Luise Yagreld. Tout d’abord, quel regard portes-tu sur ton handicap, mais aussi sur le handicap en général ? D’ailleurs quels rapports entretiens-tu avec le mot « handicap » ?

Garyas. Question très intéressante. J’ai parfois tendance à dire que c’est la société qui est handicapée et non pas moi, car si mes soucis de déplacements étaient vaincus, je ne serais pratiquement plus handicapé. Je crois que, en ce qui me concerne, les conséquences sur mon quotidien, du fait que je sois en chaise roulante, me pèsent beaucoup plus que le handicap lui-même : ascenseurs en panne, impossibilité d’accès, temps perdu, retards alors que j’ai tout fait pour être à l’heure… C’est plus le poids psychologique des contraintes liées à ma différence qui m’empêche de vivre et de travailler normalement que le handicap lui-même.
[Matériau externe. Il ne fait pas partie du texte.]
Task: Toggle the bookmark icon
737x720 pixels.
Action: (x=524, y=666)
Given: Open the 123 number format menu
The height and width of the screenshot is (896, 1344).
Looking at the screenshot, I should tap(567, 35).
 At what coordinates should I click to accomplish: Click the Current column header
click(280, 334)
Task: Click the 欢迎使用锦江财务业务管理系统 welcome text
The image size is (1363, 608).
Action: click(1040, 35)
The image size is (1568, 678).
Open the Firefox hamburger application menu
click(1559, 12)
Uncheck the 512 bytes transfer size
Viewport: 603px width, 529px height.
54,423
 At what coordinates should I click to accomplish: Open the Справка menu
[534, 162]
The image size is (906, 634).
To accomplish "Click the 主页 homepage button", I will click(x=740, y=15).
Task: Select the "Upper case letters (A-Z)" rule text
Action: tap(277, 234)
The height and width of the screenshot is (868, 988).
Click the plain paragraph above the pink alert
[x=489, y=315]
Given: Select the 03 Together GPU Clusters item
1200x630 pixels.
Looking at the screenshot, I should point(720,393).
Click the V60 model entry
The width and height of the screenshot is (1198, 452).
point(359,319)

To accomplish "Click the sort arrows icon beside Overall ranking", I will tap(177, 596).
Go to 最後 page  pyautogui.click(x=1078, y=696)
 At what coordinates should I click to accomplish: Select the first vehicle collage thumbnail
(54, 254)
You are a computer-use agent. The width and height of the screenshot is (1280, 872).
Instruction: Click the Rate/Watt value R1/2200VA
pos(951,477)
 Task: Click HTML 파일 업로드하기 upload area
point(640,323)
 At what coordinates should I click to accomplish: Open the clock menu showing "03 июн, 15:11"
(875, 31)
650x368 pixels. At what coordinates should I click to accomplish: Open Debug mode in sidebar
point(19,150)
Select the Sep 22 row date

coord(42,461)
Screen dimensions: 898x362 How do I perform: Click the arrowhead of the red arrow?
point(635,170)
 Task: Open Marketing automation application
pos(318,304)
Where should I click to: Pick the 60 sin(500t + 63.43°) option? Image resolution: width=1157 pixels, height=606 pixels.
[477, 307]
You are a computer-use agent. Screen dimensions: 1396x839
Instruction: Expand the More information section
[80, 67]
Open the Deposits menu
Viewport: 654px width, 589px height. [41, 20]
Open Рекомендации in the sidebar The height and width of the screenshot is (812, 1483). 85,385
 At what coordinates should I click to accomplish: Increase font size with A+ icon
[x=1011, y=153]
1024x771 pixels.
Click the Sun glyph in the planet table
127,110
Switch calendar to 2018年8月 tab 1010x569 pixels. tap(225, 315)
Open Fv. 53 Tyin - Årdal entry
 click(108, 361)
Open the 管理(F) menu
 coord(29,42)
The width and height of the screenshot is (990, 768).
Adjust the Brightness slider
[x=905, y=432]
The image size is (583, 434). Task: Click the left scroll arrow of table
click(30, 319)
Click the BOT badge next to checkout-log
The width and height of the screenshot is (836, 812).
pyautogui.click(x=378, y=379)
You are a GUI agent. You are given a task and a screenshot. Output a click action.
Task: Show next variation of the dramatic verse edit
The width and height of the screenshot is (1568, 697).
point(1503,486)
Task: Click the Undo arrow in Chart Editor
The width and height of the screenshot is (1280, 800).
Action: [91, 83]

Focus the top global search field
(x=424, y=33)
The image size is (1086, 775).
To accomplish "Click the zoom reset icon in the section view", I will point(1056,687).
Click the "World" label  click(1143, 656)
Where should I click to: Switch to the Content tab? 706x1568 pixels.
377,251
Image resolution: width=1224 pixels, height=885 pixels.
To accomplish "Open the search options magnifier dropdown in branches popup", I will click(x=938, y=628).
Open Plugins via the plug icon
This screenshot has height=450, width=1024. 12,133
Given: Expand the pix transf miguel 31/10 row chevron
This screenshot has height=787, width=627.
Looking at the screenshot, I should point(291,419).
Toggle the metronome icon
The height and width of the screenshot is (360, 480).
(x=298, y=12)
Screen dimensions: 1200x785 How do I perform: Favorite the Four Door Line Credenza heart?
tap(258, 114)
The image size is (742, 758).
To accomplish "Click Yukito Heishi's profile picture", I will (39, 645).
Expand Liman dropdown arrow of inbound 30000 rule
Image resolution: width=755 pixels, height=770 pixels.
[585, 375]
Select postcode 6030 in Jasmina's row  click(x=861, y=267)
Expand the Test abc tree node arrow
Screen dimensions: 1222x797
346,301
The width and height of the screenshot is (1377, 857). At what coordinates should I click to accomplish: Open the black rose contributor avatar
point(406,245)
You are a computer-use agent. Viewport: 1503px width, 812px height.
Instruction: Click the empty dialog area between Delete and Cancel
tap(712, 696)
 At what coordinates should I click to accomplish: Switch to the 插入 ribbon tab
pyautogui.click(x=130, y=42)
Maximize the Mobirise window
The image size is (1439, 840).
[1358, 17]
Par contre il est essentiel pour moi de dire que l’on doit absolument éviter l’amalgame entre les différents types de handicap, car c’est malheureusement la tendance générale. Concernant le mot, il ne me dérange pas. Par contre je rejette le mot invalide.

LY. Est-ce que la façon dont sont considérés les handicapés dans la société, l’aspect « parquage », « communauté », constituent ce handicap social que tu évoques ?

Garyas. Je crois que dans la société « officielle » ce côté parquage et communauté a tout de même évolué, mais pas encore dans l’esprit de beaucoup de gens. C’est encore un réflexe par exemple de dire « mais pourquoi ils râlent que le catalogue des hôtels ne donne pas d’infos, y a des vacances organisées pour les handicapés non ? ». Les vieux réflexes sont longs à partir. Par contre au niveau politique et public, il y a un vrai écart entre les actes et les paroles. Par exemple en France, on dit que les handicapés peuvent vivre seuls et pas forcément en institution ou en famille, mais on calcule l’allocation de façon à ce que la vie indépendante soit impossible avec ce seul revenu. Je ne connais pas très bien ce dossier n’étant pas concerné, mais si je touchais l’allocation adulte handicapé en France, elle dépasserait à peine mes charges (loyer, téléphone, électricité, téléphone mobile) et je n’ai pas un loyer très important. De plus, avec cette allocation, il serait impossible d’obtenir un appartement en dehors du système social.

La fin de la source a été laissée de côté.